Five of the Best: Lighthouses
I love lamp.
Five of the Best is a weekly series about the bits of games we overlook, those poor old things. I'm talking about crowds, potions, mountains, hands - things we barely notice at the time but can recall years later because they're so important to the overall memory of the game.
Now is the time to celebrate them - you and me both! I will share my memories but I'm just as eager to hear yours, so please share them in the comments below. We've had some great discussions in our other Five of the Best pieces.
But this week we're all about...
Lighthouses! Who doesn't love one of these strange buildings, towering yet somehow frail seeming, standing between the land and the sea?

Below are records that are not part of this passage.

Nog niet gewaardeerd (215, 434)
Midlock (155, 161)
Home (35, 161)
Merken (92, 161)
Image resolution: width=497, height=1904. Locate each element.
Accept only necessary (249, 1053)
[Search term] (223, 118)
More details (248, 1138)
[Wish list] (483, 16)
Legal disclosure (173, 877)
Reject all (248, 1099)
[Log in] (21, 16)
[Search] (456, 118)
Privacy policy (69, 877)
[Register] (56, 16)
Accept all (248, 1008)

What must it have been like to build them? What must it have been like to work in them? What must it be like now to visit and fix something, to spend a few moments in one of those eerie spaces where nobody now lives, yet the light goes on, strobing through the night and keeping everyone safe?

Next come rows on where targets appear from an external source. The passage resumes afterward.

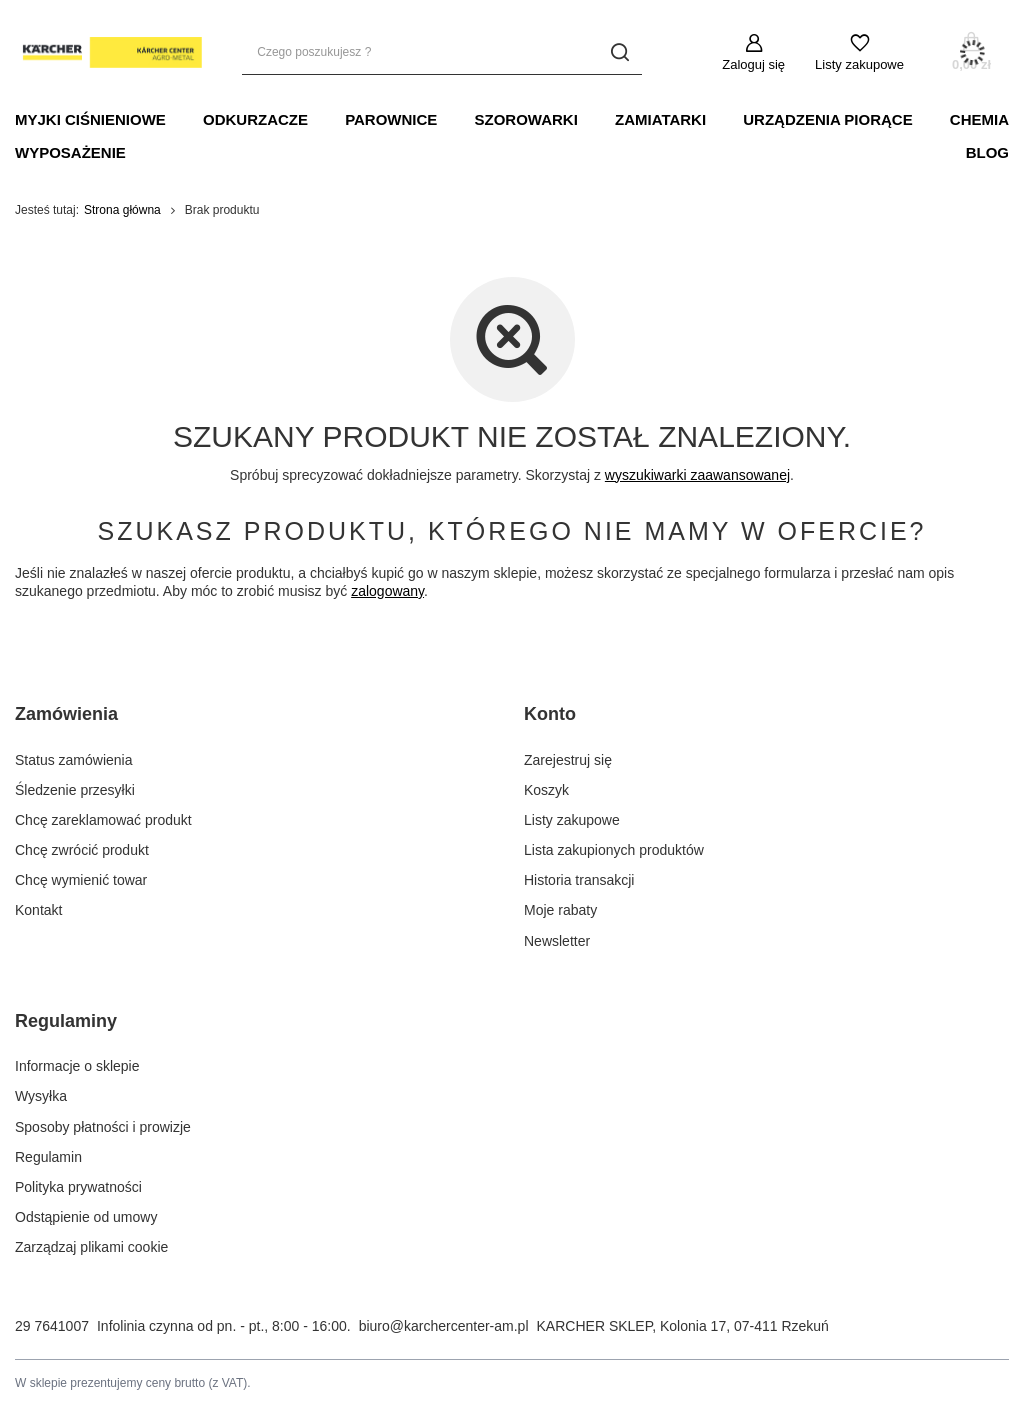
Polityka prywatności (78, 1187)
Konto (550, 714)
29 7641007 (52, 1326)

We love lighthouses, don't we? Oil paintings of 'em, rental cottages beneath 'em, Fraggle Rock - which I'm pretty sure you can stay in for a night or two if you have the cash - where a lighthouse was the portal to another world. And of course they're everywhere in games, giving a touch of focus and class to a video game landscape, but also suggesting something wistful and liminal, envoking life lived at the very edge of something!
Here are five of our favourites.
Beyond Good and Evil
Sure you're under attack from an evil government and your watery planet is constantly threatened, but Beyond Good and Evil is a lifestyle game at heart. You're a photographer rather than a soldier, so you get to play around with a camera. You inhabit one of the most dreamily European of all science fiction worlds. And yes, you live in a lighthouse.
What a lighthouse! Clamped to the coastline, the coiled tower giving way to dark rock and caves where secrets lurk, the whole thing doubling as a refuge for the needy and dispossessed. Even if the whole thing didn't serve as a fancy plasma shield to keep everyone safe from cosmic attacks, the lighthouse would very obviously emerge as a metaphor for Jade, the game's heroine - holding back everything that is bad in the world, while also providing a beacon of hope.
Alan Wake
Oop, another game about the clash between darkness and light, even if this one is a touch more literal. In fact, it's extremely literal. I'm Alan Wake and I'm a writer, see? I have bad dreams and I need to get away for a bit. Obviously I'm a massive hipster so I want to get away somewhere where there are pines and log cabins and diners. And what's this? A massive lighthouse. Sold.
Alan Wake's lighthouse is a pretty useful thing to have in a game about fighting off shadows with a torch as well as a gun, but I like to think it's also a sign of the sort of Instagram opportunities people like Alan Wake are looking for when they go on their holidays. Alan Wake's world is a total nightmare, but cor, look at the landscape! Look at that lighthouse! Now, let's go antiquing!
Animal Crossing
Of course the village has a lighthouse! And of course it's the job of Tortimer, the mayor, to turn it on every night. Animal Crossing on GameCube is a perfect little getaway, a pocket universe containing only things that are delightful and that warm the soul. What would its coastline be without a beacon?
Perhaps the most interesting thing about Animal Crossing's lighthouse is that you can only get inside for one week of every year, when Tortimer goes on his vacation and asks you to light the lamp for him. I've always loved the sense of a world that ticks over with or without you in Animal Crossing, and the idea that there's this one interior which is always there but largely out of reach is very evocative. What a game!
Fortnite
The lighthouse is a newcomer to Fortnite's island, but it already feels like a classic. It's so jaunty and colourful, giving a sense of shape to the new island's coastline, making you realise, yes, you've reached the end of the map, everything is behind you and ahead of you there is nothing but sea.
Inside the whole thing is an absolute riot of chests, so it makes good sense to land on the light itself and dig your way down. But more than that, this building is simply irresistible because of what it is: it's a lighthouse! I dare you not to land there, or at least to feel a certain urge drawing you towards it as you pile out of the battle bus.
BioShock
BioShock's ruined utopia may get all the fanfare, but the game's stand-out sequence remains its very first, when you find yourself adrift in the burning seas, and in your panicked splashing - what's this? - a mysterious tower rises out of the oceans.
It's a thrilling idea. Who doesn't feel a sense of real adventure stepping inside this strange, wind-battered place, and finding, of all things, a portal leading you down, down, down into the depths? Rapture can be a bit shapeless when you get into it, wandering between locations, doing this and that, following the golden arrow rather than paying attention to any real sense of place and monument. But the whole place is anchored, perversely, by what lies above it - that tower among the waves, its light - is there even a light? - warning you to keep your distance.